Protein thermostability is important to evolution, diseases, and industrial applications. Proteins use diverse molecular strategies to achieve stability at high temperature, yet reducing the entropy of unfolding seems required. We investigated five small α‐proteins and five β‐proteins with known, distinct structures and thermostability (T _m) using multi‐seed molecular dynamics simulations at 300, 350, and 400 K. The proteins displayed diverse changes in hydrogen bonding, solvent exposure, and secondary structure with no simple relationship to T _m. Our dynamics were in good agreement with experimental B‐factors at 300 K and insensitive to force‐field choice. Despite the very distinct structures, the native‐state (300 + 350 K) free‐energy landscapes (FELs) were significantly broader for the two most thermostable proteins and smallest for the three least stable proteins in both the α‐ and β‐group and with both force fields studied independently (tailed t ‐test, 95% confidence level).

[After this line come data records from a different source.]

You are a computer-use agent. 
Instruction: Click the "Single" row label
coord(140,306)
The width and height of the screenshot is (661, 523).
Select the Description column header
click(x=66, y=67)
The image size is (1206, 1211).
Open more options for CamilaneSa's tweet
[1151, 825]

Our results suggest that entropic ensembles stabilize proteins at high temperature due to reduced entropy of unfolding, viz., ΔG = ΔH − T ΔS . Supporting this mechanism, the most thermostable proteins were also the least kinetically stable, consistent with broader FELs, typified by villin headpiece and confirmed by specific comparison to a mesophilic ortholog of Thermus thermophilus apo‐pyrophosphate phosphohydrolase. We propose that molecular strategies of protein thermostabilization, although diverse, tend to converge toward highest possible entropy in the native state consistent with the functional requirements. We speculate that this tendency may explain why many proteins are not optimally structured and why molten‐globule states resemble native proteins so much.

中文翻译：

---

通过分子动力学研究了小的α-蛋白和β-蛋白的热稳定性的常见机理。

蛋白质的热稳定性对于进化，疾病和工业应用很重要。蛋白质使用多种分子策略来实现高温下的稳定性，但似乎需要降低展开的熵。我们使用300、350和400 K的多种子分子动力学模拟研究了五个具有已知的不同结构和热稳定性（T _m）的小α蛋白和五个β蛋白。这些蛋白在氢键，溶剂暴露方面表现出多种变化和与T _m没有简单关系的二级结构。我们的动力学与300 K时的实验B因子非常吻合，并且对力场选择不敏感。尽管结构非常不同，但在α-和β-基团中，两种最热稳定的蛋白的原始状态（300 + 350 K）的自由能态（FEL）明显更宽，而对于三种最不稳定的蛋白，其自由能态（FEL）则最小。对两个力场进行了独立研究（尾部t检验，置信度为95％）。我们的研究结果表明，熵合奏稳定在高温下的蛋白质，由于减少了展开，即的熵，Δ。ģ =Δ ħ - Ť Δ小号。支持这种机制的是，最热稳定的蛋白质在动力学上也最不稳定，与较宽的FEL一致，以villin头型为代表，并通过与嗜热栖热菌嗜磷酸焦磷酸磷酸水解酶的嗜温直系同源物进行特异性比较得到证实。我们建议蛋白质热稳定的分子策略，尽管多样，但趋向于收敛到与功能需求一致的天然状态下的最高熵。我们推测这种趋势可以解释为什么许多蛋白质的结构都不理想，以及熔融球状状态为何如此类似于天然蛋白质。